## Goal 1
In the album review, what does the instrumental title track morph from and into?
## Goal 2
According to the album review, why is the album called 'Technology Won't Save Us'? Answer in one to three sentences.
## Goal 3
Pick up the album review after its last sentence and carry it on.

## Supplied text
----------------------------------------
Unwittingly, Robin had made an album that his subsequent output would inevitably be compared with, but while this reviewer must confess he’d rather lost touch with Sophia in recent years, the sombre, but strangely hopeful ‘Technology Won’t Save Us’ makes it abundantly clear that Proper-Sheppard continues to evolve and engage us with his resolutely personal and frequently moving muse.

Not that ‘Technology…’ casts TOO many rays of sunshine, mind.   The intensely elegiac instrumental title track (which morphs from a skeletal intro into full-on baroque/orchestral grandeur) concerns the true story of a father and his nine year-old son who were drowned off the Cumbrian coast. The album’s title refers to their cries for help heard by helpless would-be rescuers via mobile phone, but the string-drenched requiem Proper-Sheppard has written in tribute is truly a thing of potent, dignified beauty.
----------------------------------------
## Rows
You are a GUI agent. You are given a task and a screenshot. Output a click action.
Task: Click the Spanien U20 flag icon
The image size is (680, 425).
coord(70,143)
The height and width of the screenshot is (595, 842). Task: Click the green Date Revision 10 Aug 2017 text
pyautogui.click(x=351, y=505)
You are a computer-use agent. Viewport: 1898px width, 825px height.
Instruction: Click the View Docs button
----------------------------------------
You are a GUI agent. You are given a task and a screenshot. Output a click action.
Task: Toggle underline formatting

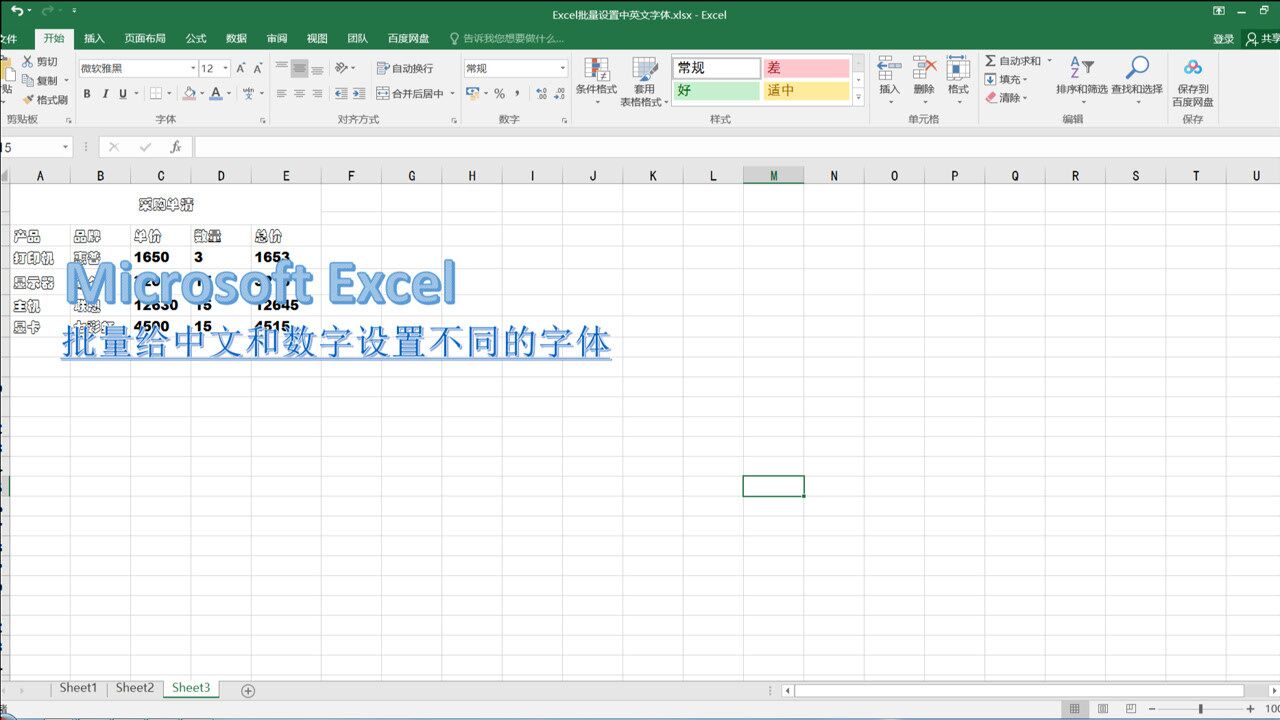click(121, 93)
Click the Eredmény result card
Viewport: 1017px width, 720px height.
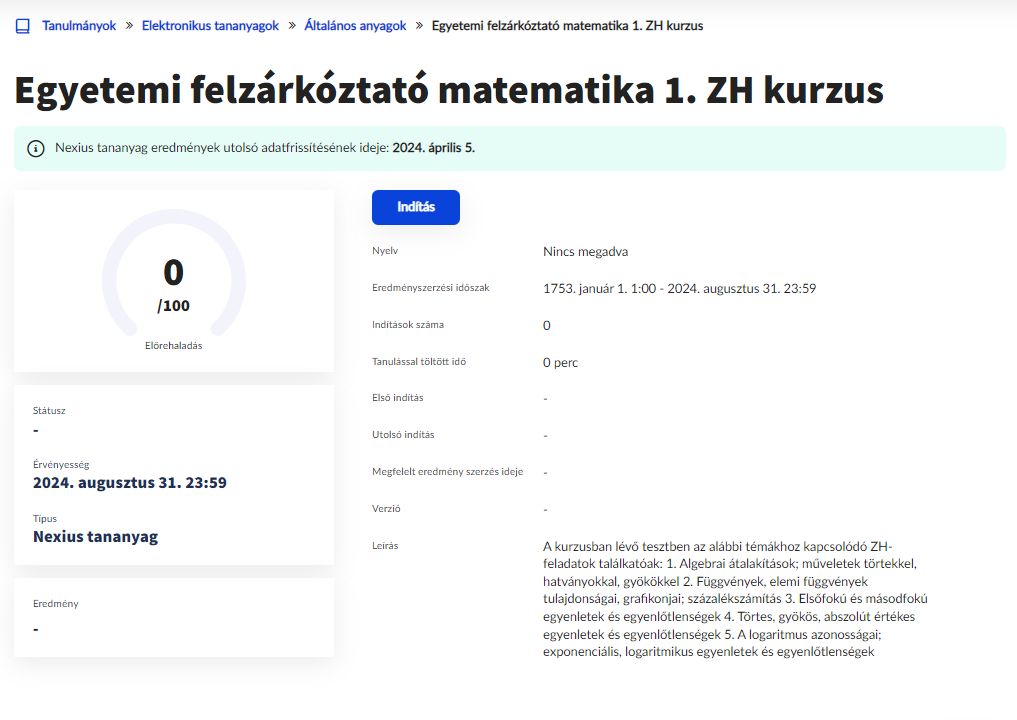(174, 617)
----------------------------------------
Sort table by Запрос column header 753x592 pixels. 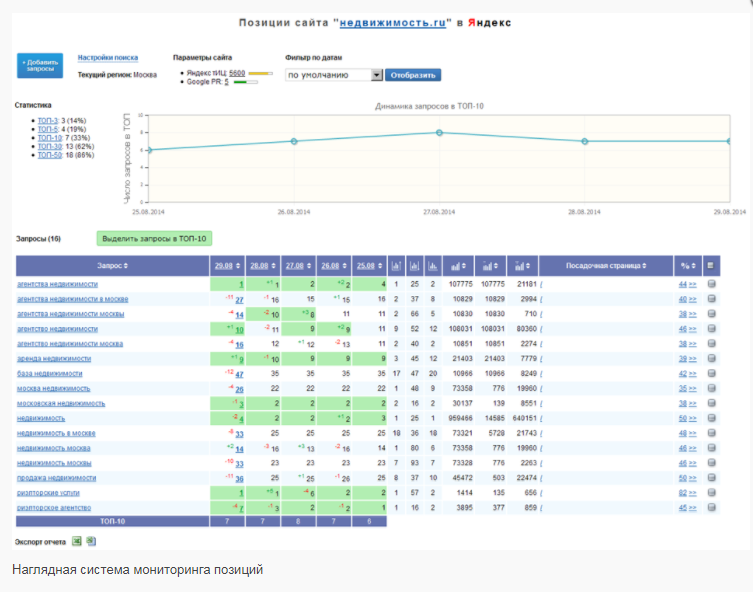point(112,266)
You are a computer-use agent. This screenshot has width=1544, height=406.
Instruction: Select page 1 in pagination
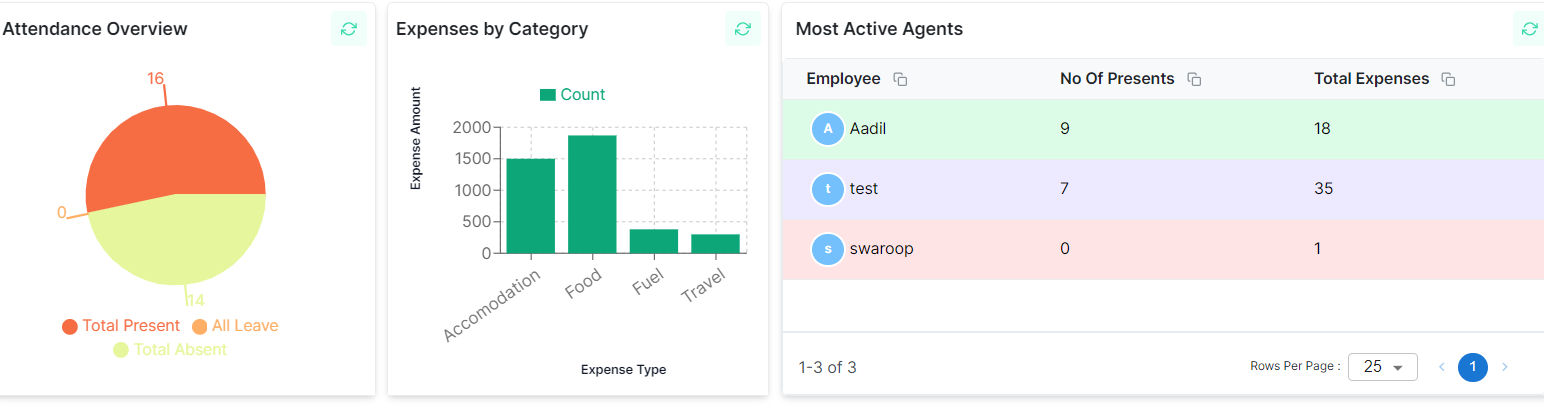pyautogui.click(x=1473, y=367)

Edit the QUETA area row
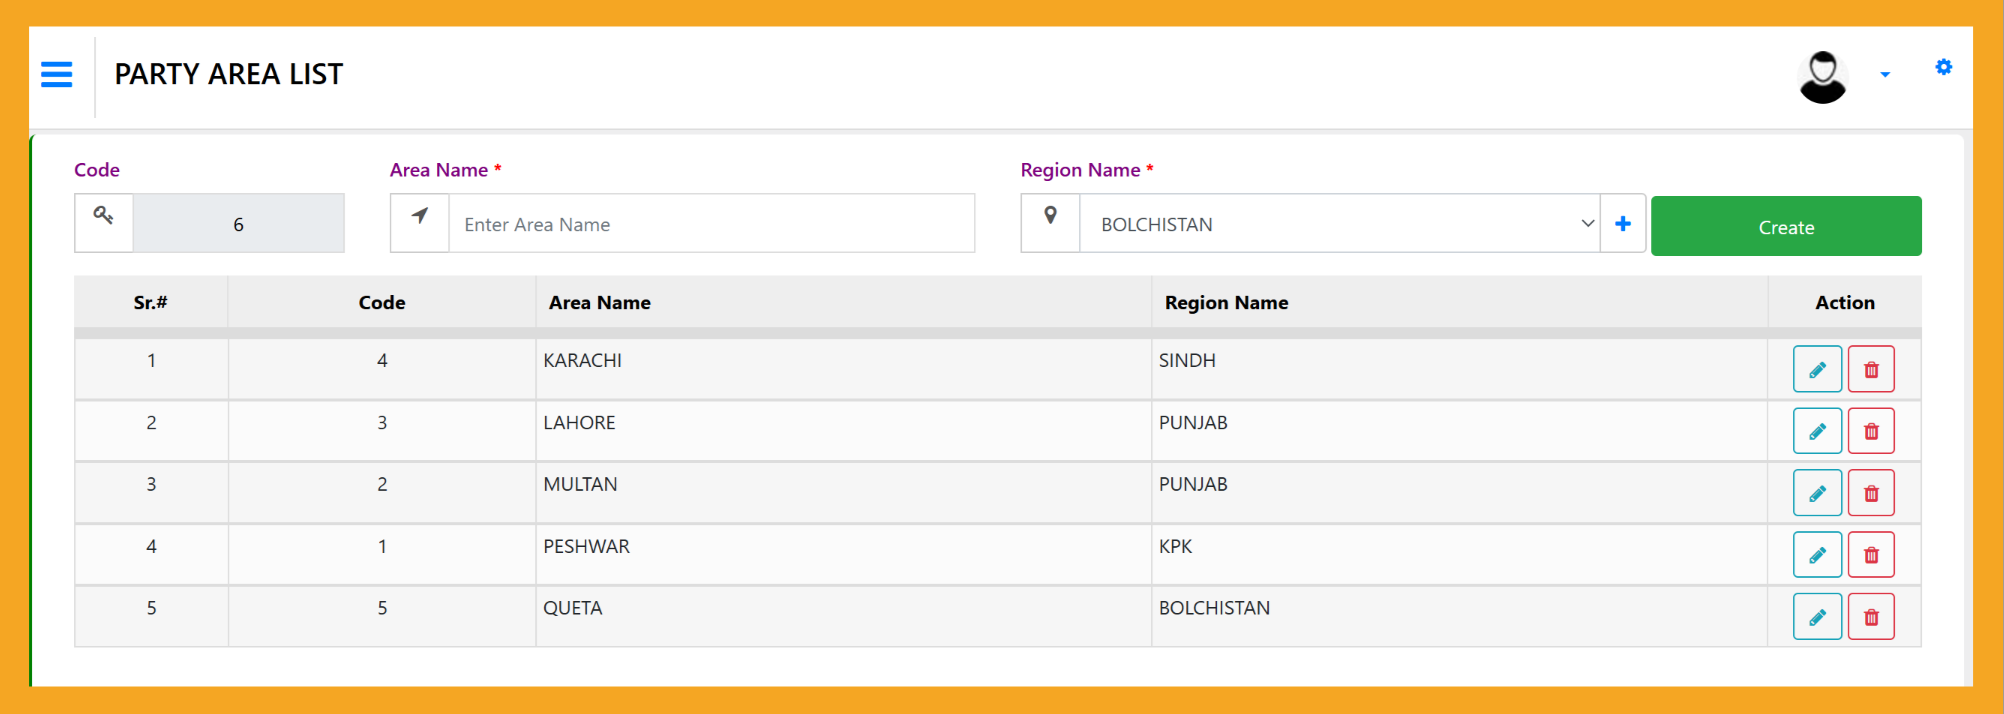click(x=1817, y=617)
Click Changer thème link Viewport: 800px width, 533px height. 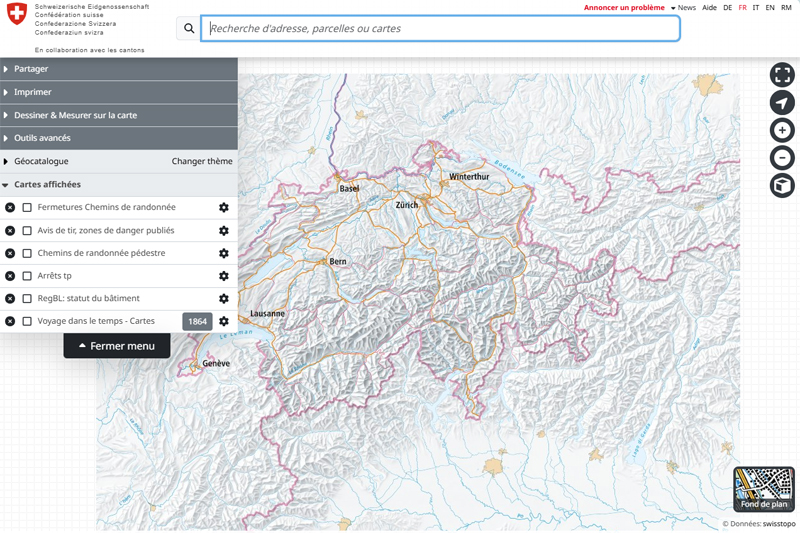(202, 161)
----------------------------------------
## Expected answer 1
It morphs from a skeletal intro into full-on baroque/orchestral grandeur.

## Expected answer 2
The title refers to the cries for help of a father and his nine-year-old son who drowned off the Cumbrian coast. Would-be rescuers heard those cries via mobile phone but could not help.

## Expected answer 3
The intensity rarely lets up after that, either. Yes, there are a few slightly lighter-hued moments such as the OST leanings of the dusk-y ‘Twilight At The Hotel Moscow’ - which recalls both Talk Talk and the terminally under-rated Bark Psychosis – but mostly Proper-Sheppard excels in both string and horn-scarred chamber-pop delights like ‘Birds’ and the glorious ‘Where Are You Now?’ or the bitter, opiated acoustic introspection offered by songs like ‘Weightless’ and ‘Big City Rot’: this latter finding Robin coming on like a younger, gruffer Peter Perrett and indulging in a sideways swipe at London itself when he sings “I just realised I can’t afford to live in this city/ But who cares? No-one smiles and the weather’s shitty.” Thoroughly well observed, young man.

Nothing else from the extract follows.